Whilst browsing on Pinterest I found this gorgeous chocolate cake with salted caramel sauce, its rich, its indulgent, very grown up and gluten free. I love anything with salted caramel, so could not wait to have a reason to bake this dessert. I say dessert because even though it was referred to on Pinterest as a cake, I felt that it was better served as a pud, with a dollop of a good quality vanilla ice cream (yes I do mean Haagan Dazs), a rich dark espresso and a glass of Limoncello, you have the perfect end to a meal.
Its fairly simple, can be prepped in advance and next day is even better, as it seems more dense and rich, the salt seems to really come out in the caramel and I have just enjoyed a rather large slice for breakfast, I didn’t get to bed until 3am, drank far to much, but had a very lovely evening with friends and Hubby, who I hope enjoyed this cake as much as I did.
Please don’t be put off by the baking in the water bath, just make sure you only fill it half way up so the water doesn’t get into your cake batter and remember not to use a loose bottom tin, because if any water does gets into it, it will ruin it.
I hope that all makes sense, I am sure at some point I will reread this, when less tired & less hungover and notice all the mistakes, but I just wanted to get this recipe on as soon as I could.
Buon appetito
14 ounces high-quality chocolate
1 stick plus 1 tablespoon unsalted butter (approx 125 grams)
6 eggs
½ cup caster sugar
¼ cup dark brown sugar
¾ cup light brown sugar
1 teaspoon pure vanilla extract
¼ cup light corn syrup
1 cup double cream
1 teaspoon salt
1 vanilla pod, split and beans scraped into a bowl
Preheat the oven to 180C, 350F, Gas Mark 4.
Grease a 9-inch round cake pan and line with parchment paper cut to fit the bottom of the pan.
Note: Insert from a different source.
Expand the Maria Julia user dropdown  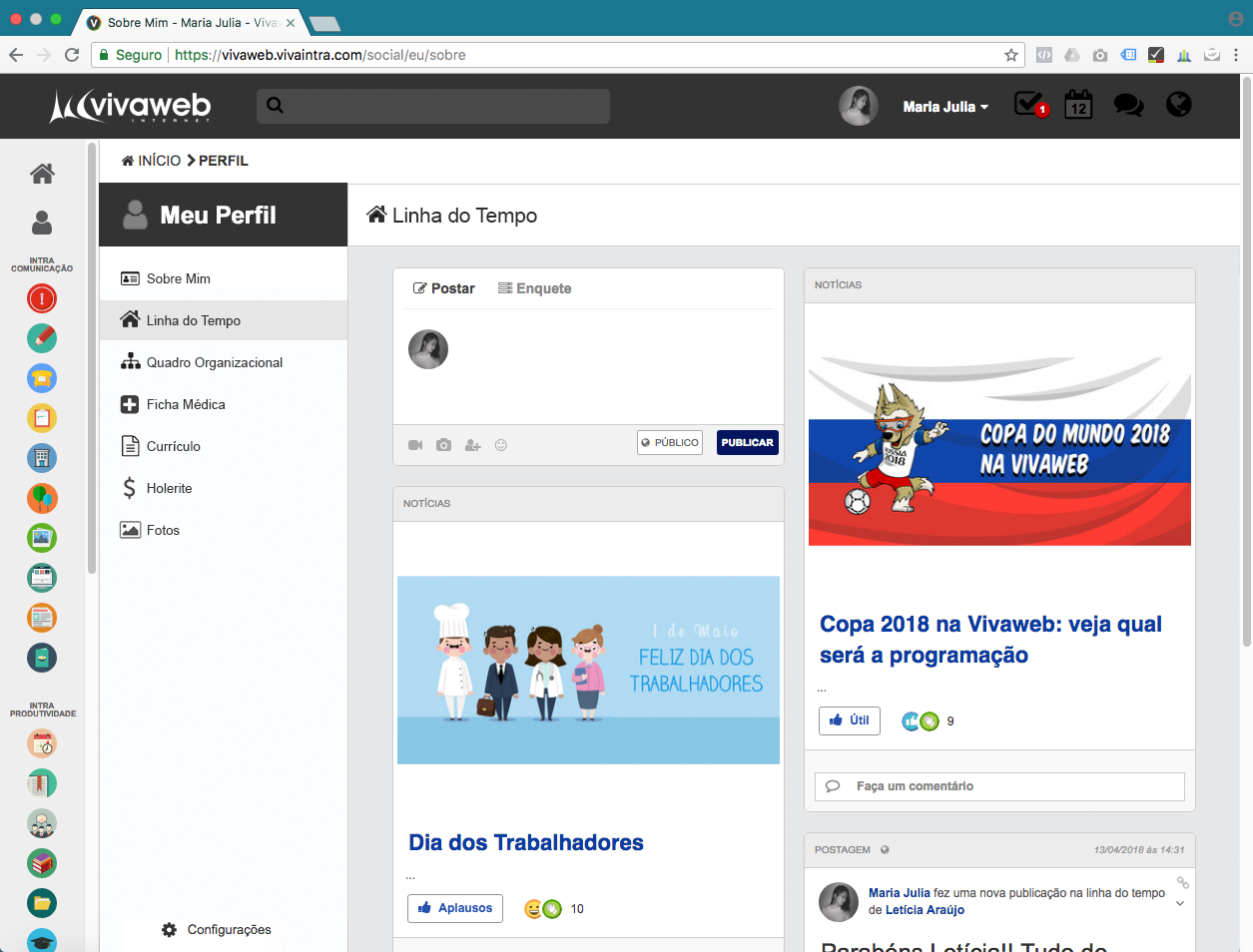(944, 107)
Set the prepared pan inside a 12-inch pan.
In a bain marie (heat proof bowl over a pan of simmering water), heat chocolate and 7 tablespoons (100 grams) of butter until fully melted. Stir until smooth. Let cool for about 5 minutes.
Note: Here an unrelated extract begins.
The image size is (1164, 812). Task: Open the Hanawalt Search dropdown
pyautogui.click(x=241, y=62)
In a large bowl, whisk together the eggs, the caster sugar, dark brown sugar, ¼ cup light brown sugar and the vanilla until fully incorporated. Add the cooled chocolate mixture to the egg mixture; whisk until smooth. Pour the batter into the prepared 9-inch pan. Carefully fill the larger pan with water until it reaches about halfway up the side of the smaller pan. Tightly cover with kitchen foil.
Bake until top of cake is no longer sticky to the touch, about 90 minutes (My oven cooked it quicker, so do keep an eye on it). Let cool for 10 minutes, then invert the cake onto a serving plate or cake stand to cool completely.
For the Sauce
In a heavy saucepan over medium heat, combine the remaining ½ cup light brown sugar, the remaining 2 tablespoons butter, the syrup, ½ cup cream and the salt and bring to a boil, stirring occasionally. Boil uncovered until the sauce is very thick and deep golden brown, 10 to 12 minutes. Stir in the remaining ½ cup cream and return to a boil, stirring constantly until the mixture is perfectly smooth. Stir in the vanilla beans. Pour sauce into a heatproof glass jar; refrigerate until just cool (about 2 hours) and spread a thick layer over the cake. Refrigerate the cake until fully cool, about another hour.